— THE DATA —
--------------------

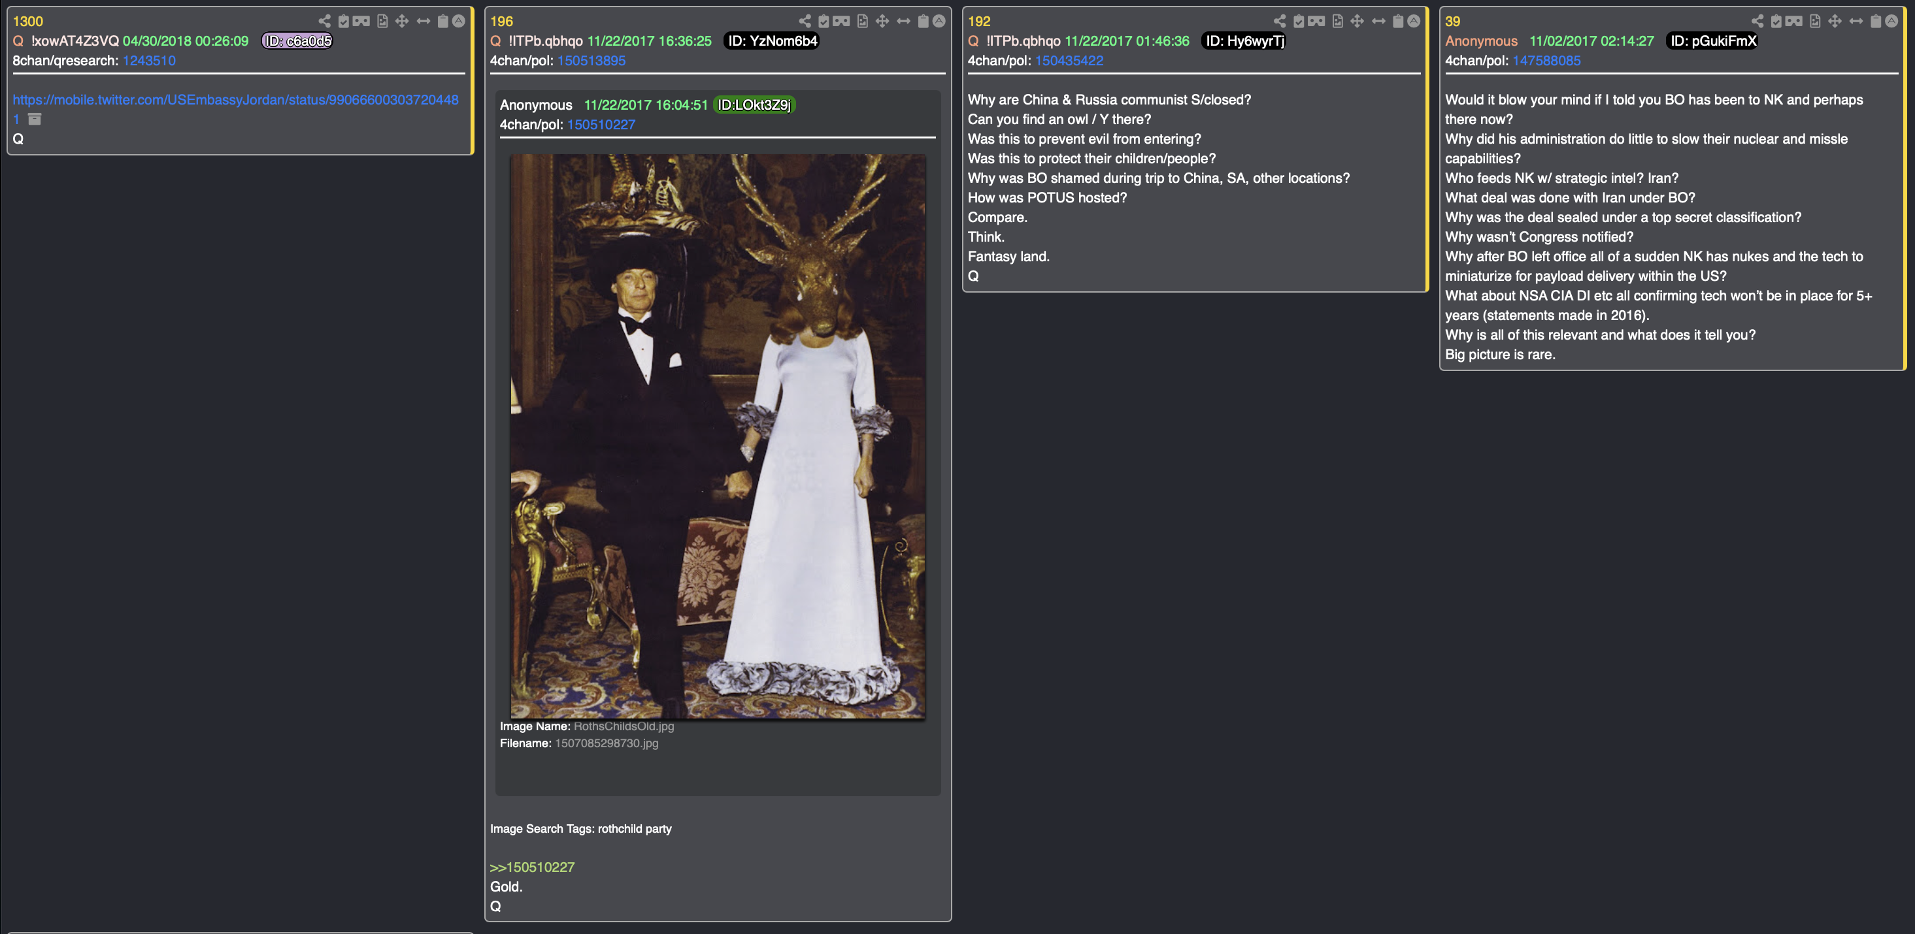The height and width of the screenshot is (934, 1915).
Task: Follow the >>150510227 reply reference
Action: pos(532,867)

--------------------

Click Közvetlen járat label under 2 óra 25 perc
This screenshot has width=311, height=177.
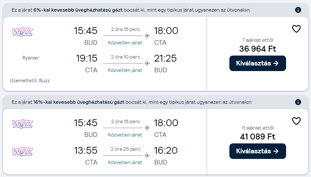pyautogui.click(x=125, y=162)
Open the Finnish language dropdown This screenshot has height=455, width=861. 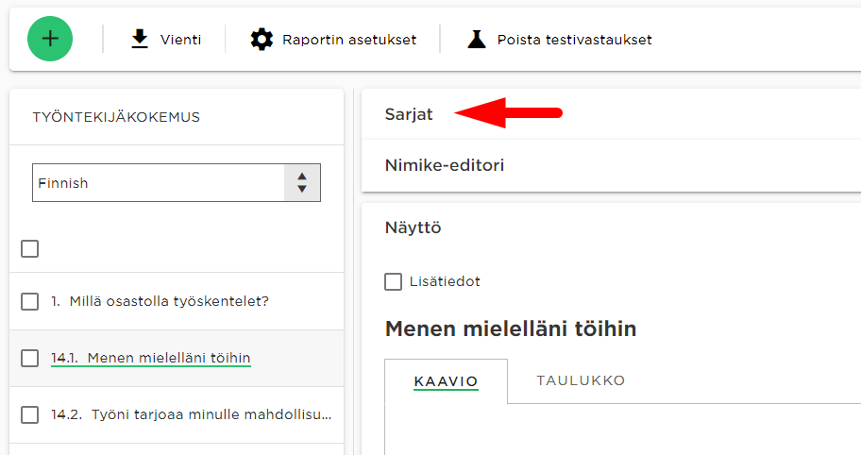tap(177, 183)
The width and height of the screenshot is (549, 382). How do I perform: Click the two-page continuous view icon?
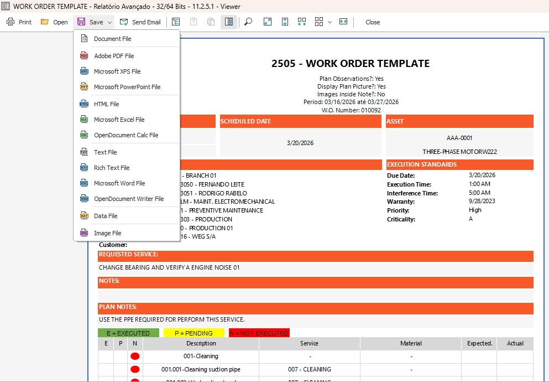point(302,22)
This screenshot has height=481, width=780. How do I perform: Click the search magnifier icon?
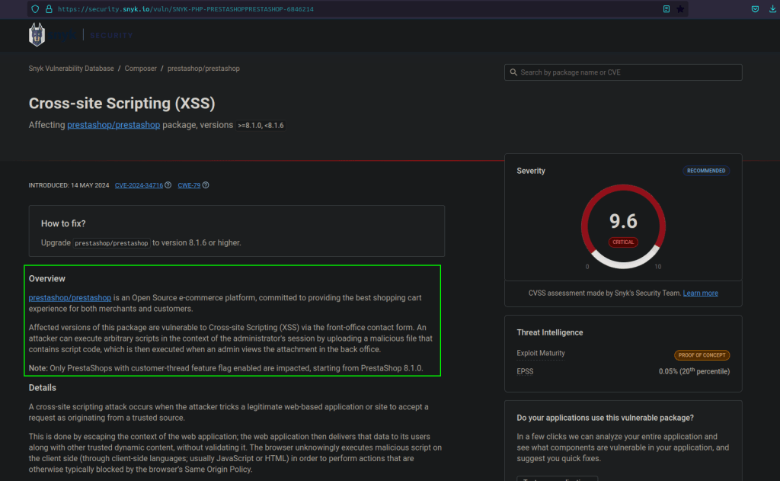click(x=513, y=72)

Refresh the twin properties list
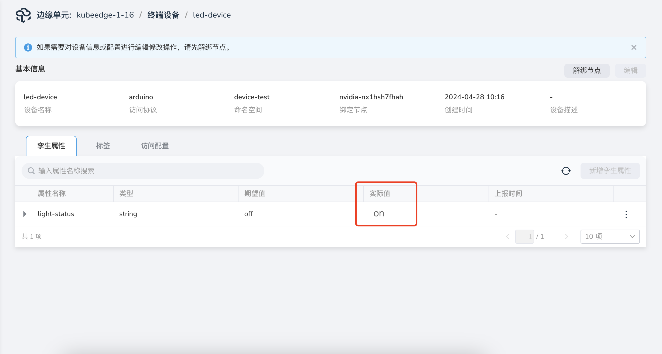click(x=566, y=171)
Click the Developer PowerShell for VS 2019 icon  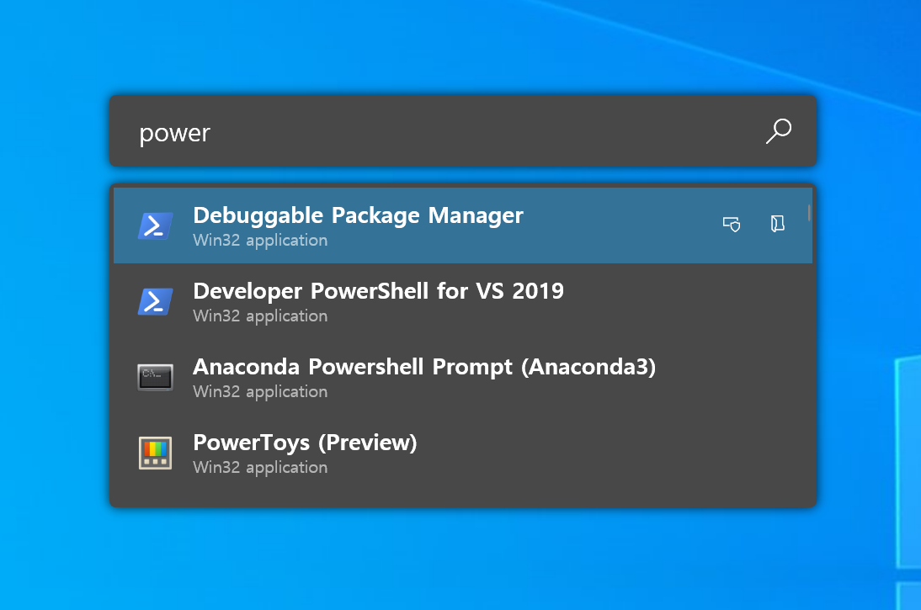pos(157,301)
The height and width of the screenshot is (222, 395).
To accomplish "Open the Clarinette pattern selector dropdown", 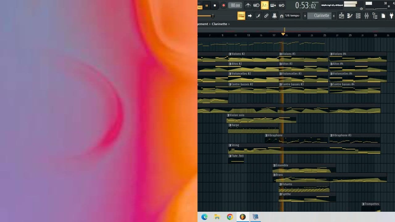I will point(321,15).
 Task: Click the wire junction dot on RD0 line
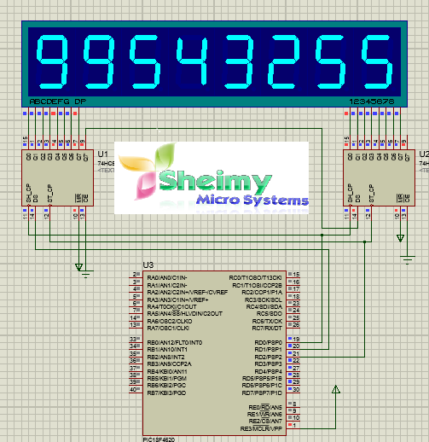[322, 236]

--------------------

— GIVEN REQUEST —
Format everything from the line containing "The height and width of the screenshot is (934, 1915)." down to the line containing "Action: pos(532,867)" as a JSON list of strings, one string per line, omitting blank lines and leaving out the pictures.

— FULL ANSWER —
[
  "The height and width of the screenshot is (934, 1915).",
  "Task: Follow the >>150510227 reply reference",
  "Action: pos(532,867)"
]